(begin)

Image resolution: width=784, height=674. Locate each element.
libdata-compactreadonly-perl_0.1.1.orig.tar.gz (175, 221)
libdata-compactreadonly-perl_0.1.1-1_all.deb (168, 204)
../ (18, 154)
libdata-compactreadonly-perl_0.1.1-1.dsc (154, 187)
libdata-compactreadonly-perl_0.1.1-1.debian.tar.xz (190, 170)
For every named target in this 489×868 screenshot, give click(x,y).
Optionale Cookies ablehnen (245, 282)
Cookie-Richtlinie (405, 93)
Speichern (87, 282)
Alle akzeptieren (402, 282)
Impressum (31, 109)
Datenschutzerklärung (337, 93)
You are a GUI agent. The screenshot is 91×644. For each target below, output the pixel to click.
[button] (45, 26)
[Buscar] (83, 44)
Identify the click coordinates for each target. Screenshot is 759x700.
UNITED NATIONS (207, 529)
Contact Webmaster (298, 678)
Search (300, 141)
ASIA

(end)

:: Problem to work on ::
Please return all of the records above word for word, with no changes.

:: Written solution ::
Image resolution: width=784, height=674. Locate each element.
libdata-compactreadonly-perl_0.1.1.orig.tar.gz (175, 221)
libdata-compactreadonly-perl_0.1.1-1_all.deb (168, 204)
../ (18, 154)
libdata-compactreadonly-perl_0.1.1-1.dsc (154, 187)
libdata-compactreadonly-perl_0.1.1-1.debian.tar.xz (190, 170)
For every named target in this 489×868 screenshot, give click(x,y).
Optionale Cookies ablehnen (245, 282)
Cookie-Richtlinie (405, 93)
Speichern (87, 282)
Alle akzeptieren (402, 282)
Impressum (31, 109)
Datenschutzerklärung (337, 93)
You are a GUI agent. The screenshot is 91×644. For each target below, output the pixel to click.
[button] (45, 26)
[Buscar] (83, 44)
Identify the click coordinates for each target. Screenshot is 759x700.
UNITED NATIONS (207, 529)
Contact Webmaster (298, 678)
Search (300, 141)
ASIA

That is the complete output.